Blackstone was situated on the western extension of the Chicago & Alton Railroad, nearly midway between the cities of Streator and Dwight. The land where the town was located originally belonged to R. B. Hamilton. About the time that the line of the railroad was completed, the land was purchased by William Shepard of Jersey County, Illinois. He commissioned A. C. Huetson to lay out the town which he completed on January 6, 1870. The original plat consisted of eighty acres.

The first house within the limits of the town had been built by R. B. Hamilton prior to the arrival of the town and the railroad. Shortly after the survey was completed, Frank McIntosh built a general merchandise store and R. B. Hamilton erected a warehouse for storing grain. By 1878, the warehouse was idle, the business having been absorbed by the Kent Brothers who had built a grain elevator.

Once Blackstone was established, the post office of Sunbury Township was moved to the town. Charles A. Holton was Blackstone's first Postmaster. Early settlers in Blackstone included J. L. Colier, Enoch Sherick, R. D. Gregg, J. T. Trainor and J. A. Fout. Colier was a blacksmith. Fout was a carpenter who built many of the early houses in Blackstone.

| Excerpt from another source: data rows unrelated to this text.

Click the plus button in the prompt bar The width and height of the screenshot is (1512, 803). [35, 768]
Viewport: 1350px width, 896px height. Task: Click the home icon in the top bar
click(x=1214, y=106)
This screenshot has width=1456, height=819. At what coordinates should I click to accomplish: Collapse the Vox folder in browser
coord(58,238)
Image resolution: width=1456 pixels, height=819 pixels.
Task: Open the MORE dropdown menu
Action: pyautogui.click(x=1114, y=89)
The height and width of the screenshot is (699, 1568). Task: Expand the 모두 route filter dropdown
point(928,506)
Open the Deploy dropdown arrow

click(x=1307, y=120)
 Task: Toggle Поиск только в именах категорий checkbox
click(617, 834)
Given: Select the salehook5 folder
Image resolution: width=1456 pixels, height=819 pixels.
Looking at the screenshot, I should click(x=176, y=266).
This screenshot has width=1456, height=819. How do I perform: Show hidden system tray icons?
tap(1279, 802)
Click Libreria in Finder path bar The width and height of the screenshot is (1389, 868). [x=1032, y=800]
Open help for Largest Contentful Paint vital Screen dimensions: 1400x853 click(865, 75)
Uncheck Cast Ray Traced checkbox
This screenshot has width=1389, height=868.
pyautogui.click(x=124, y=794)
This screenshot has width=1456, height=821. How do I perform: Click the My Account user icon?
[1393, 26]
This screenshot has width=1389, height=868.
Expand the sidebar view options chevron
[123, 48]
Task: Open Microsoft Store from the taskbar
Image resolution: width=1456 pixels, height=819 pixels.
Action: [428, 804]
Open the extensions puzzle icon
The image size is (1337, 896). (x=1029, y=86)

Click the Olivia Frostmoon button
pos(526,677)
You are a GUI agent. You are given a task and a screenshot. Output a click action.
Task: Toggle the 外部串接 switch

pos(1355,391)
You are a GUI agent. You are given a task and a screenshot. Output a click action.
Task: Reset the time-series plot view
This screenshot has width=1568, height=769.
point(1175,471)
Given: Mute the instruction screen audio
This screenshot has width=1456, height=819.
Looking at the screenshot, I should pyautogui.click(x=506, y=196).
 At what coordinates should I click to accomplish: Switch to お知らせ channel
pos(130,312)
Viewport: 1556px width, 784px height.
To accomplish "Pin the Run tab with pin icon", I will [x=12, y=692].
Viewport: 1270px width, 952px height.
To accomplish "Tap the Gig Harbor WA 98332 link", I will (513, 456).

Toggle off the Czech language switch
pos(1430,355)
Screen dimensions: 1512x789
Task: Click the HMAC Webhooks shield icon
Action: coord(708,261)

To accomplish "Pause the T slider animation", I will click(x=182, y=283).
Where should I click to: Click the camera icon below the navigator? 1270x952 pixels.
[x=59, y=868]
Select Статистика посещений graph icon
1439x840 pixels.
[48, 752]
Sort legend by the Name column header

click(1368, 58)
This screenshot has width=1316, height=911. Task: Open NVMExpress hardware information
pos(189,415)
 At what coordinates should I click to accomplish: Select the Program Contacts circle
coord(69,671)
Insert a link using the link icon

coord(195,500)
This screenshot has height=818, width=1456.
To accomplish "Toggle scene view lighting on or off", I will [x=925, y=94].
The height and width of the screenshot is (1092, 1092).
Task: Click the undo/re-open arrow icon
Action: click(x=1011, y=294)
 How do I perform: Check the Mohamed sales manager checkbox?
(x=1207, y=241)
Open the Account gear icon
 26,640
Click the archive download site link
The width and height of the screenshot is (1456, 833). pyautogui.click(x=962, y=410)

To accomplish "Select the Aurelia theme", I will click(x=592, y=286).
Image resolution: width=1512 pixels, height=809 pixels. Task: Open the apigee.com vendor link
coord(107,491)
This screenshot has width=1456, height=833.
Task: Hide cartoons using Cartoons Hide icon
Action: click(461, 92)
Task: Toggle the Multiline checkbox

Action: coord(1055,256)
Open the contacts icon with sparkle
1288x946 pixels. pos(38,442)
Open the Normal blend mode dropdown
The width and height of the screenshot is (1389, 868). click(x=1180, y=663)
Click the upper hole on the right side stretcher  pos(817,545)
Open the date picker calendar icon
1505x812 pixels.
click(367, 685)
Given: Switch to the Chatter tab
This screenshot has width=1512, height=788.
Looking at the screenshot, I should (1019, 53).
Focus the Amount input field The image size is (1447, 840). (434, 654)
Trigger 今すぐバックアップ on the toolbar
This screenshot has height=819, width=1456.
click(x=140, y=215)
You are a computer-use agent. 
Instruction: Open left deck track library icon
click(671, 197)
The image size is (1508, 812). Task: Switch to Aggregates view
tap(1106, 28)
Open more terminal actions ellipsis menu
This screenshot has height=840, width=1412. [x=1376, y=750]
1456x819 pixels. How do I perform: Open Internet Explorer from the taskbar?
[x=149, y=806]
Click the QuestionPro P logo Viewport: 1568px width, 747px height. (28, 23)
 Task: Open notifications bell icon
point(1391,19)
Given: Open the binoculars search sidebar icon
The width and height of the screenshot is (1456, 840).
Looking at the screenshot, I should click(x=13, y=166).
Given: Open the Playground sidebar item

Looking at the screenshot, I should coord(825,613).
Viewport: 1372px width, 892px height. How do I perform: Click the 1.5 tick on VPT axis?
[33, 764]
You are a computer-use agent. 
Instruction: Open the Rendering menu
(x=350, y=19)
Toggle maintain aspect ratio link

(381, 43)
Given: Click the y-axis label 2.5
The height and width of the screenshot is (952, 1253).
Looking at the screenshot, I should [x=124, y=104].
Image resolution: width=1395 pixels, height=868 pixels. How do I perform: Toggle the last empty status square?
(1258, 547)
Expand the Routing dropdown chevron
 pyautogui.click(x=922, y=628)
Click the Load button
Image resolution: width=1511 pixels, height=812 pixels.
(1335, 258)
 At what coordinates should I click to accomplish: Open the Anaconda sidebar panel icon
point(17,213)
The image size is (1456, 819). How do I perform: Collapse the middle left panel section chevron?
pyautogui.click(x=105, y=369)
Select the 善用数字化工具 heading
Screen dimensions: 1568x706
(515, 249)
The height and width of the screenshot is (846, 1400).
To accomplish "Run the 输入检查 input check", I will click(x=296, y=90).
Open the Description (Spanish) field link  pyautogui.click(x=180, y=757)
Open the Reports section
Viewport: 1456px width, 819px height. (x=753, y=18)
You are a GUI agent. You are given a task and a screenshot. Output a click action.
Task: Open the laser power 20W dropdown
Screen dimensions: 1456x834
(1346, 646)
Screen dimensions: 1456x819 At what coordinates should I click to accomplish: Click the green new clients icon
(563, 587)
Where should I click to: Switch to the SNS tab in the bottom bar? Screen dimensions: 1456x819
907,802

In the early years of Blackstone, there were no organized churches. Sunday services of several denominations were held by turns in the two room schoolhouse on the north side of the village. The United Methodist Church in Blackstone was built in 1879 at the cost of $5,000.00. St. Bernard Catholic Church was located four miles east of Blackstone and began service in 1880. The first church was a frame wood building. The brick church was later built in 1895 at a cost of $7,000.00.